The Last Days of Roger Federer, by Geoff Dyer

"Life is like the weather. "Life is a series of meals," the great James Salter once said. Dyer, a fine and curious cultural critic, believes that life is also about endings. From Roger Federer's impending retirement to Nietzsche's descent into madness, Dyer explores "things coming to an end, artists' last works, time running out" in this roving volume. Dyer leads us through the peripatetic maze of his free-associative thinking, assessing the long twilight of his many subjects. Expect to come out the other side grateful for "this magnificent life, whatever ruin it brings."

Time Is a Mother, by Ocean Vuong

Ocean Vuong shares his most intimate thoughts with readers in this poetry collection as he deals with the grief of losing his mother. Aside from the theme of personal loss, he also discusses the meaning of family and what it means to be the product of an American war in America.

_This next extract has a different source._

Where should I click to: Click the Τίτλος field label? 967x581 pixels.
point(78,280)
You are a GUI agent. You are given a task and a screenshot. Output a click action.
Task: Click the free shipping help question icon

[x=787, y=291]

The Gotti Wars, by John Gleeson

Mafioso John Gotti captivated the American imagination for decades. This notorious mobster, known as "The Dapper Don," became a sartorial icon and graced the cover of Time (via an Andy Warhol portrait)—until it all fell apart thanks to federal prosecutor John Gleeson. The Gotti Wars is the riveting story of Gleeson's years-long battle to bring Gotti to justice, which put him in the crosshairs of organized crime and eventually brought down five major mob families. To be sure, it's an electrifying true crime story set in the Mafia-smitten 1980s and 1990s. Still, it's also a vivid memoir of Gleeson's development as a lawyer and examines the culture that turned a murderer into a celebrity. As a result, the Gotti Wars is a suspenseful and multifaceted film that can’t afford to be missed.

The Trayvon Generation: Yesterday, Today, Tomorrow, by Elizabeth Alexander

This book expands on Pulitzer Prize finalist Elizabeth Alexander's viral essay on race as an ongoing issue at the heart of the American experience. It examines the tragedies and hopes of today's youth through detailed analysis and profound insight. Every generation should read The Trayvon Generation.

Finding Me: A Memoir, by Viola Davis

Viola Davis, the legendary actress, tells her inspiring life story in her own words. It begins with her coming of age as a young Black girl in Rhode Island and ends with her award-winning acting career today. 

Dress Code, by Véronique Hyland

The fashion landscape looks different than ever in an age when what we wear is shaped as much by algorithms and influencers as by personal taste. To make sense of it all, read this roving, insightful collection of essays from a true fashion expert who deconstructs everything from normcore to politicians' wardrobes to the pervasiveness of leggings.

Dress Code, rich in historical context and cultural criticism, unpacks how clothing is both personal and political and how it deserves serious consideration as a unique lens on the world. After all, "with fashion, you have no choice but to opt-in," writes Hyland.